[WHAT YOU SHOULD DO]
What you return must be the full data, repeated verbatim, with no pictures in it.
┌────────
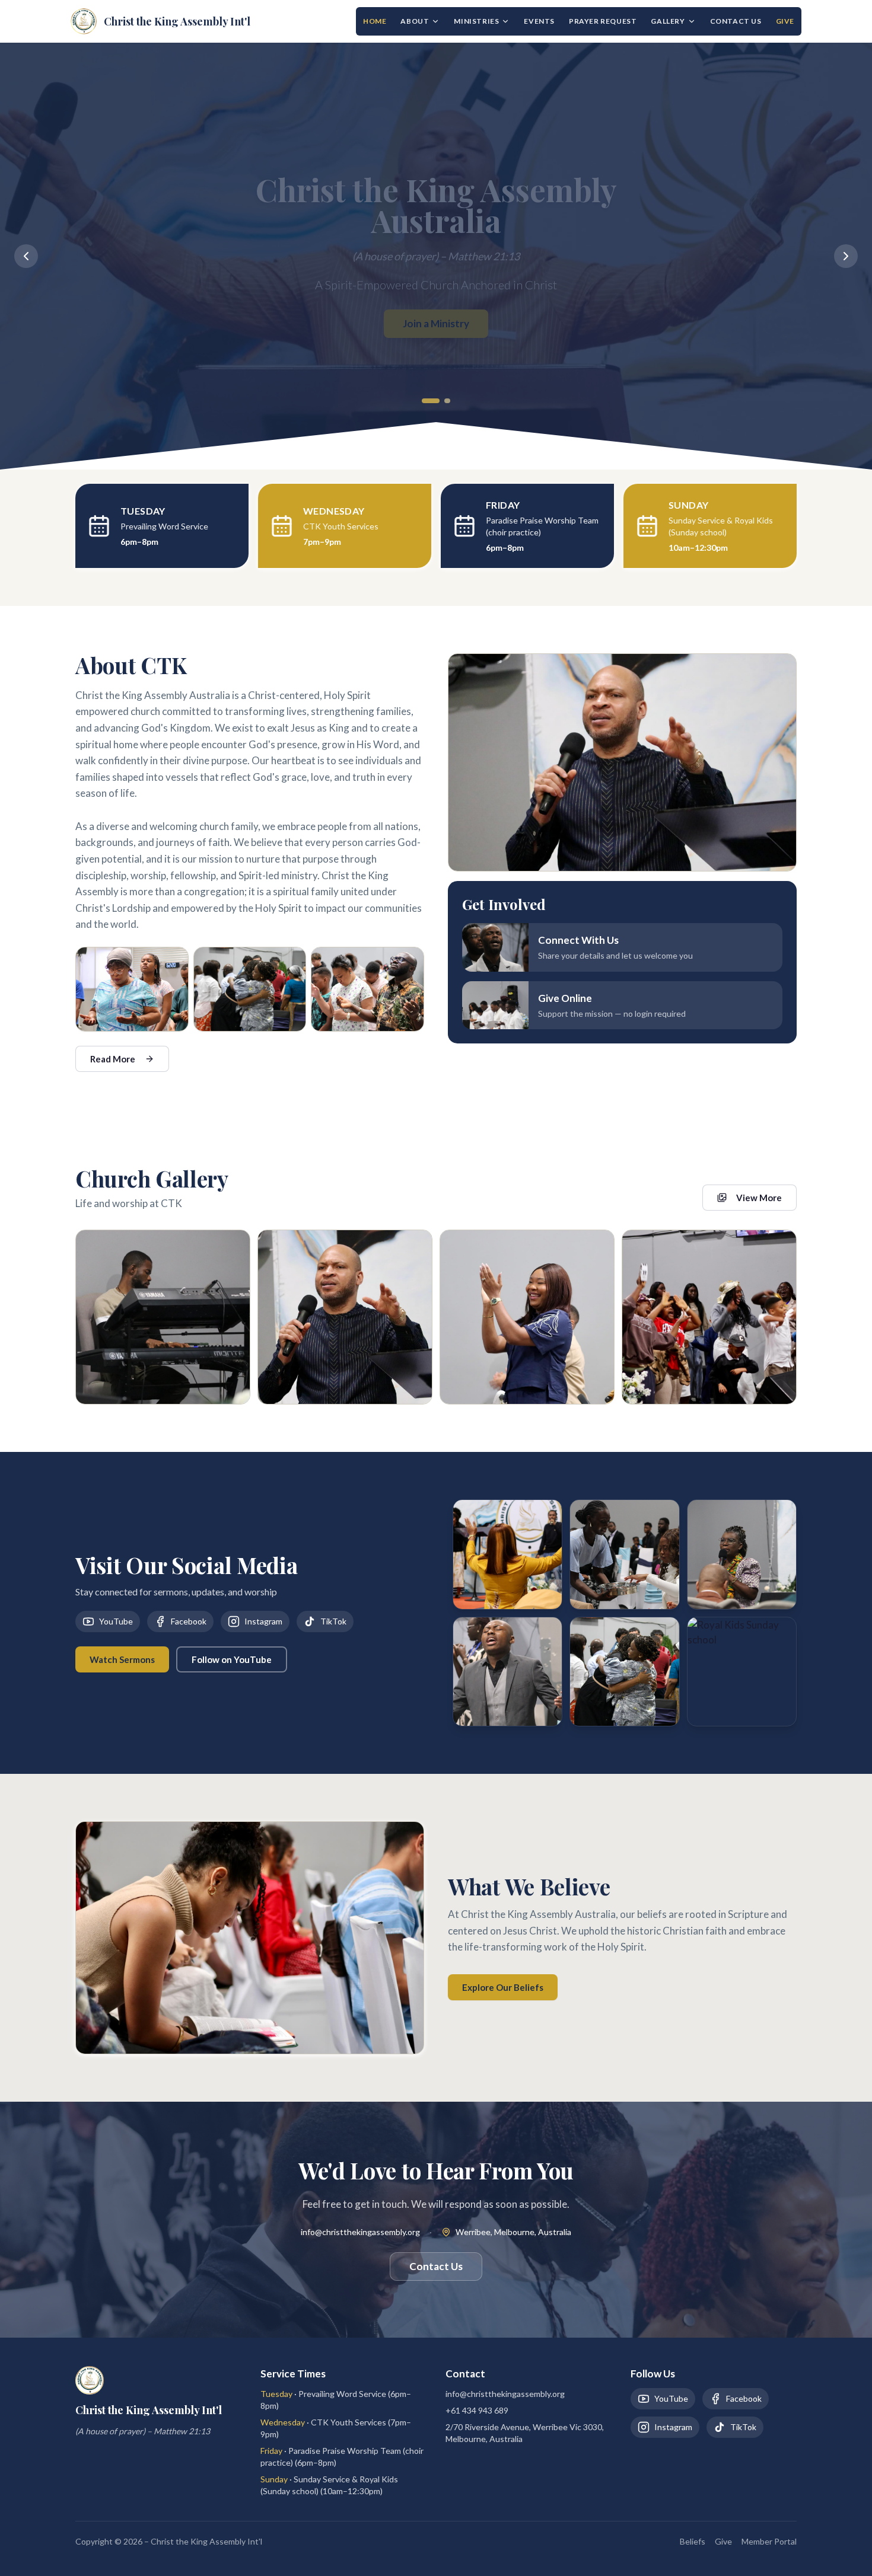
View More (759, 1197)
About (414, 21)
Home (374, 21)
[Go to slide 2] (440, 400)
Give (785, 21)
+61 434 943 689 (476, 2410)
└────────
[FINISHED TASK]
View More (759, 1197)
About (414, 21)
Home (374, 21)
[Go to slide 2] (440, 400)
Give (785, 21)
+61 434 943 689 (476, 2410)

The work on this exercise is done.